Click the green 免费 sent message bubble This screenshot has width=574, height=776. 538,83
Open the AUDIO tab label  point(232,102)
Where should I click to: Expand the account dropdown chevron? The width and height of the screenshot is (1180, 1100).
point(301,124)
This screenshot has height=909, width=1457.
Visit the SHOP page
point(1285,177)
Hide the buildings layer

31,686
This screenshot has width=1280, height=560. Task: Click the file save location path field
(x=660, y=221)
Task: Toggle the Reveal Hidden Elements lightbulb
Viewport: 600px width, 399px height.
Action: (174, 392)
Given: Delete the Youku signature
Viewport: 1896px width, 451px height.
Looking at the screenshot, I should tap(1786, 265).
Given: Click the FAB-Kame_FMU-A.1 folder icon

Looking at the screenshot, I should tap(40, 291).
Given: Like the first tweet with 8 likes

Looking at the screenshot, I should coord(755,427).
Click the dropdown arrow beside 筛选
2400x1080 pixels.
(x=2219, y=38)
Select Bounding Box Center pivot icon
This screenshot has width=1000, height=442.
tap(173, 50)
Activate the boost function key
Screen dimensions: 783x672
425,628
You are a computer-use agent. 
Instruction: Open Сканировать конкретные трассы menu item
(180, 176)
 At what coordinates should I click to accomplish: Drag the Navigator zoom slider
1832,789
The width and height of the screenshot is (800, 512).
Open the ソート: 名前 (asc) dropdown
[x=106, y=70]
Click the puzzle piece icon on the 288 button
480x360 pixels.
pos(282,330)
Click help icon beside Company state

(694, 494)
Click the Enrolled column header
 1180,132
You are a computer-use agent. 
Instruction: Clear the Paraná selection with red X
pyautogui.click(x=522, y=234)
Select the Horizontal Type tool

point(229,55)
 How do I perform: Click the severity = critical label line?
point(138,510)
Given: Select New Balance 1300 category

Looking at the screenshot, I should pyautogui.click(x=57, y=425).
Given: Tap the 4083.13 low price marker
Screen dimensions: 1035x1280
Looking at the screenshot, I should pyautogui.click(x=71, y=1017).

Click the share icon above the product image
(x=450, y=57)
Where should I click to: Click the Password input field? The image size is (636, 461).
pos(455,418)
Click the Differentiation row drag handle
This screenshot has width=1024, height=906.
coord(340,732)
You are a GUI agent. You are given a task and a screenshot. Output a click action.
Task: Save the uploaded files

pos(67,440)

WHAT NEEDS TO BE DONE: Those lines from the one with "Click the puzzle piece icon on the 288 button" through the last line of the material above are to be retyped exactly, with nothing else.

TASK OUTPUT:
Click the puzzle piece icon on the 288 button
480x360 pixels.
pos(282,330)
Click help icon beside Company state

(694, 494)
Click the Enrolled column header
 1180,132
You are a computer-use agent. 
Instruction: Clear the Paraná selection with red X
pyautogui.click(x=522, y=234)
Select the Horizontal Type tool

point(229,55)
 How do I perform: Click the severity = critical label line?
point(138,510)
Given: Select New Balance 1300 category

Looking at the screenshot, I should pyautogui.click(x=57, y=425).
Given: Tap the 4083.13 low price marker
Screen dimensions: 1035x1280
Looking at the screenshot, I should pyautogui.click(x=71, y=1017).

Click the share icon above the product image
(x=450, y=57)
Where should I click to: Click the Password input field? The image size is (636, 461).
pos(455,418)
Click the Differentiation row drag handle
This screenshot has width=1024, height=906.
coord(340,732)
You are a GUI agent. You are given a task and a screenshot. Output a click action.
Task: Save the uploaded files

pos(67,440)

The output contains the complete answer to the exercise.